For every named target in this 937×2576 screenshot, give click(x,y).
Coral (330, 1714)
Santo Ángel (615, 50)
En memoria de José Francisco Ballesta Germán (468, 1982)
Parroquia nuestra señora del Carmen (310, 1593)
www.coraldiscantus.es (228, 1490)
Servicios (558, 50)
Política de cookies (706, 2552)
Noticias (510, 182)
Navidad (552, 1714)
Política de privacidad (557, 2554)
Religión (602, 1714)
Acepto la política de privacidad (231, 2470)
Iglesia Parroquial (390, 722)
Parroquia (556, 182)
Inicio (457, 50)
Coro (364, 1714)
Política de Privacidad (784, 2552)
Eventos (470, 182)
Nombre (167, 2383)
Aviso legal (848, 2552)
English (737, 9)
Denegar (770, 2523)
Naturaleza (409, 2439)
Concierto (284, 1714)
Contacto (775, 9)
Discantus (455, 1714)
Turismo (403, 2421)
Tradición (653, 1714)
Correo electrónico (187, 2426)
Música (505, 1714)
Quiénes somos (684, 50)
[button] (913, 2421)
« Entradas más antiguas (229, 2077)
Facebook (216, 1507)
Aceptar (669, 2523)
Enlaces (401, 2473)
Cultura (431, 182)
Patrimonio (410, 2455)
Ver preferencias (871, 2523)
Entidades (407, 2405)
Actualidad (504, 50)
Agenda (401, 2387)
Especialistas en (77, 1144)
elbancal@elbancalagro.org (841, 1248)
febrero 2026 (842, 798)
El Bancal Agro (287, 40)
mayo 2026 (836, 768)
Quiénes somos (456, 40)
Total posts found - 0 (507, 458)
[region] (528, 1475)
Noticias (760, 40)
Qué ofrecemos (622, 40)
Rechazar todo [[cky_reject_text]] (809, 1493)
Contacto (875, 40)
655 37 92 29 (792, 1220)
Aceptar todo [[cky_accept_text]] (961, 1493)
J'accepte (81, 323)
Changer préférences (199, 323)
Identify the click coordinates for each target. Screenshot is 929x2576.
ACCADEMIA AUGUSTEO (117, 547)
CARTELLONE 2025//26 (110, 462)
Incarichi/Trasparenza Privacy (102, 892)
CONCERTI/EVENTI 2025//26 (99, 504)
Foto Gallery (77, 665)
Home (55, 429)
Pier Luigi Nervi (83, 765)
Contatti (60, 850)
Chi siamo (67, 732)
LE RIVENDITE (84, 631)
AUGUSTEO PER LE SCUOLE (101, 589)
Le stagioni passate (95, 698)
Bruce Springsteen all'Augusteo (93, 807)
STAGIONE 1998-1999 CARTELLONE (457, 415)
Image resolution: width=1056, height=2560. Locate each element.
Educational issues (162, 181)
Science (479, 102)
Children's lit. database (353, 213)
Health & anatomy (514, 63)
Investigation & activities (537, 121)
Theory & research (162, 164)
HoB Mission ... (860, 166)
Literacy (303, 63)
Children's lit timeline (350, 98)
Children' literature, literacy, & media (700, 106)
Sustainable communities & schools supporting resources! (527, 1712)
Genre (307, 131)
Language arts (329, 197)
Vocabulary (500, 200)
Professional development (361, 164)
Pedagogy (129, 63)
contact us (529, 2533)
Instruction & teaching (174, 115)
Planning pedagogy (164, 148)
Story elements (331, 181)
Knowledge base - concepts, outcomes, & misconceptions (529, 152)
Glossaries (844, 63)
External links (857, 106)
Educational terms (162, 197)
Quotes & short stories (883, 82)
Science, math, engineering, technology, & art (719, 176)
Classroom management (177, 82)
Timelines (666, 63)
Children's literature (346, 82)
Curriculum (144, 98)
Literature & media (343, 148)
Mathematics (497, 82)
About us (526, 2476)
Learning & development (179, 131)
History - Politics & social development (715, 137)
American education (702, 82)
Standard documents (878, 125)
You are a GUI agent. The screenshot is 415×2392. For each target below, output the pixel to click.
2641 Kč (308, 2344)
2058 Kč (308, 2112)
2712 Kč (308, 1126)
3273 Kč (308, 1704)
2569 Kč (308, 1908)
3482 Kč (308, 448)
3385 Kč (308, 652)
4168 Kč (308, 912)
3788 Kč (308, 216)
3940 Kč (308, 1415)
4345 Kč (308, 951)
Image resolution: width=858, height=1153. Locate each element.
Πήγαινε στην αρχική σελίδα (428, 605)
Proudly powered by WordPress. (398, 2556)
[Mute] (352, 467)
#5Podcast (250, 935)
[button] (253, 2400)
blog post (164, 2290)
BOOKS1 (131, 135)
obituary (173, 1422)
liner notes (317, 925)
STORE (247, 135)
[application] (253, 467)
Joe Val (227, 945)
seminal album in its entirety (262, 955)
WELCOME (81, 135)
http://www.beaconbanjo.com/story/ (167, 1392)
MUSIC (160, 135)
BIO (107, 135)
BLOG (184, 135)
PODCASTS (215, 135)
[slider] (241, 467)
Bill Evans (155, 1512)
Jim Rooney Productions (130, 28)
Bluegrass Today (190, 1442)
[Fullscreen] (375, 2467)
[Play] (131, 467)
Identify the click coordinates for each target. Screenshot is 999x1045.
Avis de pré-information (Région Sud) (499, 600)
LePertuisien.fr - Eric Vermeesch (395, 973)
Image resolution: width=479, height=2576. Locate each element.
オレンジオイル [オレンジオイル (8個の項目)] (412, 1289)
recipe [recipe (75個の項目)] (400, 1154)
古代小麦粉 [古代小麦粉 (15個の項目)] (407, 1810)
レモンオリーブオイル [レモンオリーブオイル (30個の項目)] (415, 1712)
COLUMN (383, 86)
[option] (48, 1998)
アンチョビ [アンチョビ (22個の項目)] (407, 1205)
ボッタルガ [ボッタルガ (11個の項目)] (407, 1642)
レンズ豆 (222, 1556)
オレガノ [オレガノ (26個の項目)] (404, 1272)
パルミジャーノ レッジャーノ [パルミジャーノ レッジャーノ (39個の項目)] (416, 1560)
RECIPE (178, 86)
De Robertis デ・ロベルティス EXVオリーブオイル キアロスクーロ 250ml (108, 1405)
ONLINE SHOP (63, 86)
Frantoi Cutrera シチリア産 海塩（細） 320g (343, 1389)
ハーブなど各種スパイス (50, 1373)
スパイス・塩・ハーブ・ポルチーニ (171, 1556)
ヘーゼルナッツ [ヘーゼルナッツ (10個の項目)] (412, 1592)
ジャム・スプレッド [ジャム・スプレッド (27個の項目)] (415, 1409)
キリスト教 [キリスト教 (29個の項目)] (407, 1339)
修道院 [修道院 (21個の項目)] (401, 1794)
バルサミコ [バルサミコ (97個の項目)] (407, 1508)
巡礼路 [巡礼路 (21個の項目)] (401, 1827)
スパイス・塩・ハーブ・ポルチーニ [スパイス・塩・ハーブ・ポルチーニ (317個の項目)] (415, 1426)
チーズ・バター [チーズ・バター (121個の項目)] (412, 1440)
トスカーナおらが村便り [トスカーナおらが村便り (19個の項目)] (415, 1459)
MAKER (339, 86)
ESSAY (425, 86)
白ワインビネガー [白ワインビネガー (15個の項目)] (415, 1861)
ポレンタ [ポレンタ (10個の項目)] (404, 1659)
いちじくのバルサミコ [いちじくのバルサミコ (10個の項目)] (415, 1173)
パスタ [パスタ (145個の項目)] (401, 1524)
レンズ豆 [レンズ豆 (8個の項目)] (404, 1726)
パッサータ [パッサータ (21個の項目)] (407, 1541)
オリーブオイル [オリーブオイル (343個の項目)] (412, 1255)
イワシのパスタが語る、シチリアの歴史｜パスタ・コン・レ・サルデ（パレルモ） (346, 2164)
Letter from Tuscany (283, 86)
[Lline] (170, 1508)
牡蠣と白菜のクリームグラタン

--*--

Return each line of the material above that contains the word "CARTELLONE".

- Exercise output:
CARTELLONE 2025//26 (110, 462)
STAGIONE 1998-1999 CARTELLONE (457, 415)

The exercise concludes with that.